Estas palavras não lhe saiam da lembrança, atordoavam-lhe os ouvidos como um tiro de canhão.

E poz-se a comparar. Aproximou situações conhecidas, tateou-lhes as superficies, porque não sabia ainda medir as profundidades, e reconheceu que o pae de Arthur tinha dito a verdade.

O seu instinto descobriu desegualdades odiosas, injustiças que faziam estremecer.

Só adormeceu pela noite adeante.

Quando no outro dia se levantou, ouviu o pae gritar entusiasmado, na sala do jantar, muito satisfeito, de jornal na mão:

— Ora até que emfim! Já era tempo.
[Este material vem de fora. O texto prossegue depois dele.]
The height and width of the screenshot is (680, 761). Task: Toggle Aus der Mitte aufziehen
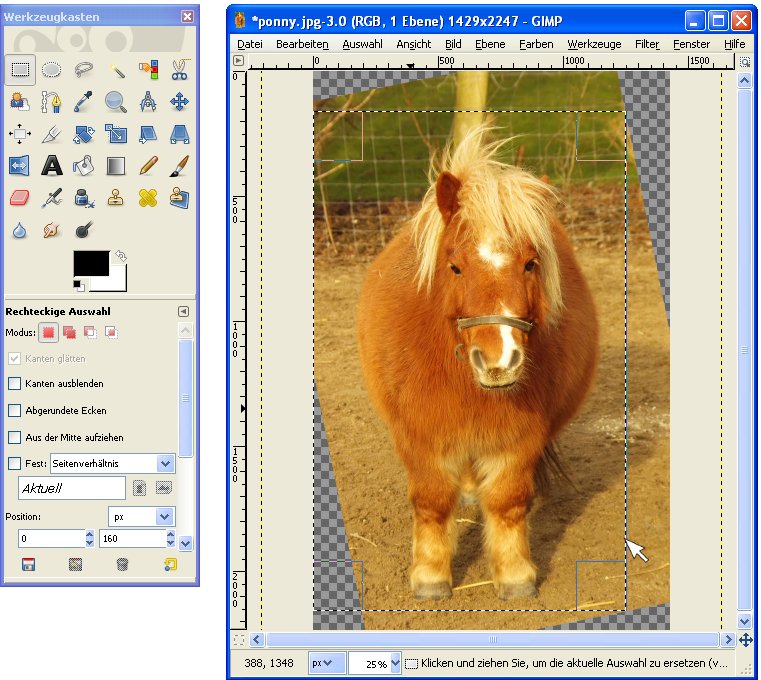tap(15, 438)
Eu bem dizia que aquêle cachorro era má bisca!... Quando êles pregam lindas teorias, vêm com a solidariedade humana, a moral social e a justiça inflexivel, é esperar-lhes pela pancada. Quando trazem todo um arsenal campanudo de gladios flamejantes para degolar erros e preconceitos, fazer triunfar a verdade e o direito, com letras grandes, é ouvir-lhes toda essa cantiga já muito estudada e sabida e compreender logo a conveniencia de abotoar bem o casaco e pedir ao primeiro policia que se encontra que nos acompanhe.